The Downward Spiral Conversation
Husband: “Why do you keep reminding them? How are they ever going to learn to do this without you?”
[I hate it when he criticizes my parenting. Now I am the enemy and we are no longer a united front.]
Wife: “I don’t remind them ALL the time. But it is important. Maybe you should be reminding them to?”
[Why is she always so defensive? I thought we agreed that it is important for them to learn responsibility. I can never bring this up without her jumping down my throat.]
Husband: “Nag, Nag, Nag. You just keep nagging. That is not who I want to be.”
[How dare he throw that label at me? I am not a nag, am I? ]
Silence. Sulk. End of conversation.
A healthier way forward:
We could be transparent about the conversations we are having in our heads. In order to avoid going down the road of blame and defensiveness, we could use John Gottman’s approach with the following formula: “I feel…I want…” cycling back and forth until we both feel heard and can begin to align around some solutions. Like this:
- “I feel criticized when you bring this up and I want us to be on the same side figuring this out together.”
- “I feel confused about how to bring up this topic. I want us to be on the same page.”
We could be transparent with the kids. Like this:
So guys, we were talking and you know that we really want you to become more responsible for your own stuff right? We are both really proud of the way you do what you need to for school and the way you get yourselves up and out the door in the morning. But we also noticed that some things are falling through the cracks. We have been handling that with you differently (they know of course but it’s worth saying explicitly if they don’t beat you to it!).
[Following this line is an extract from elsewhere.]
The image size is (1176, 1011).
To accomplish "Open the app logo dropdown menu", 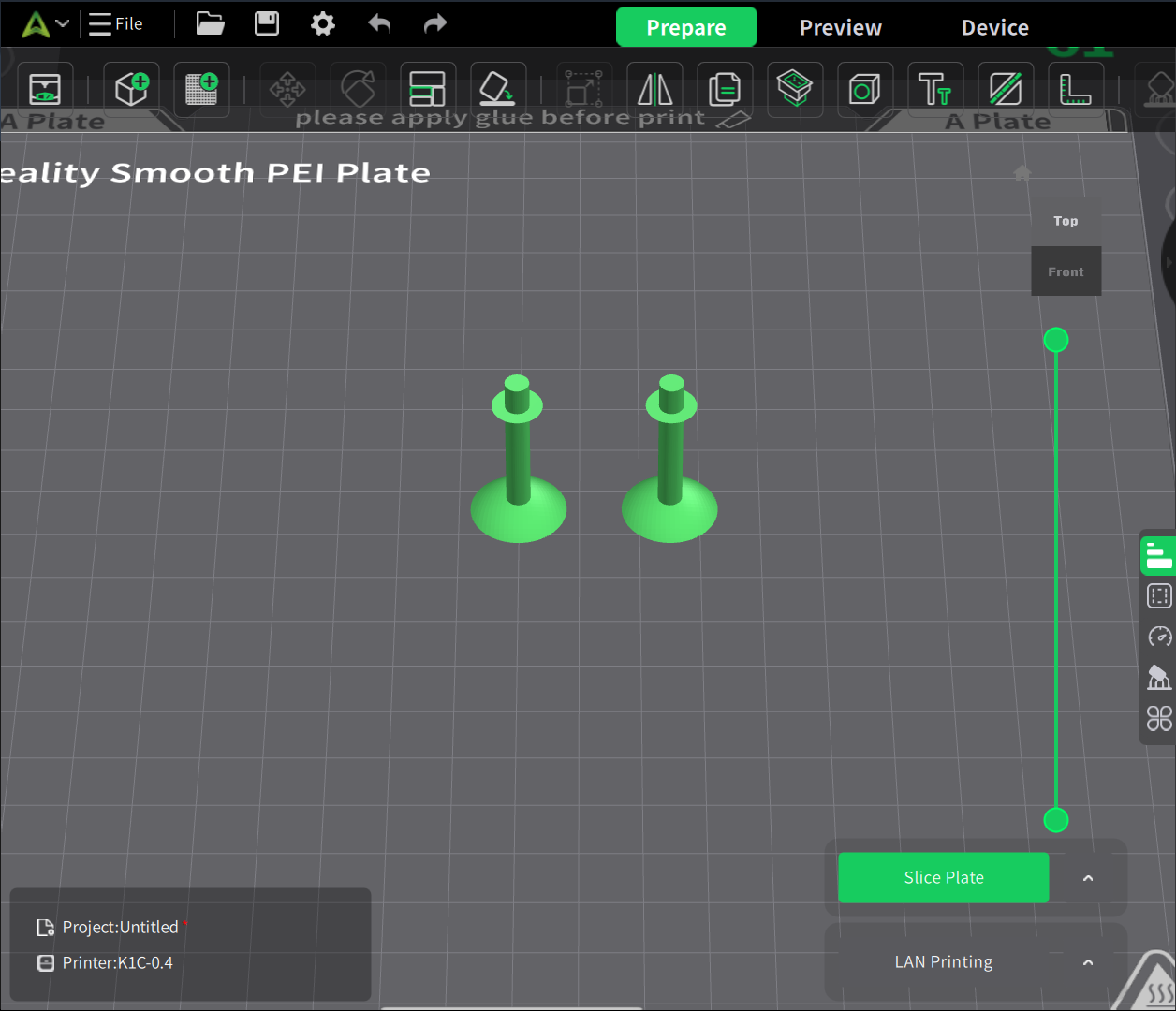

Mom has been reminding you and I have let it go. But we want the same thing-for you to be more responsible. So we thought maybe we should all talk about it and come to some agreements about how to do this better.
This is likely to be one of those perpetual issues. It is in our home. That means there is an ongoing need to keep the communication open, honest and respectful between you as parents and between you and your kids.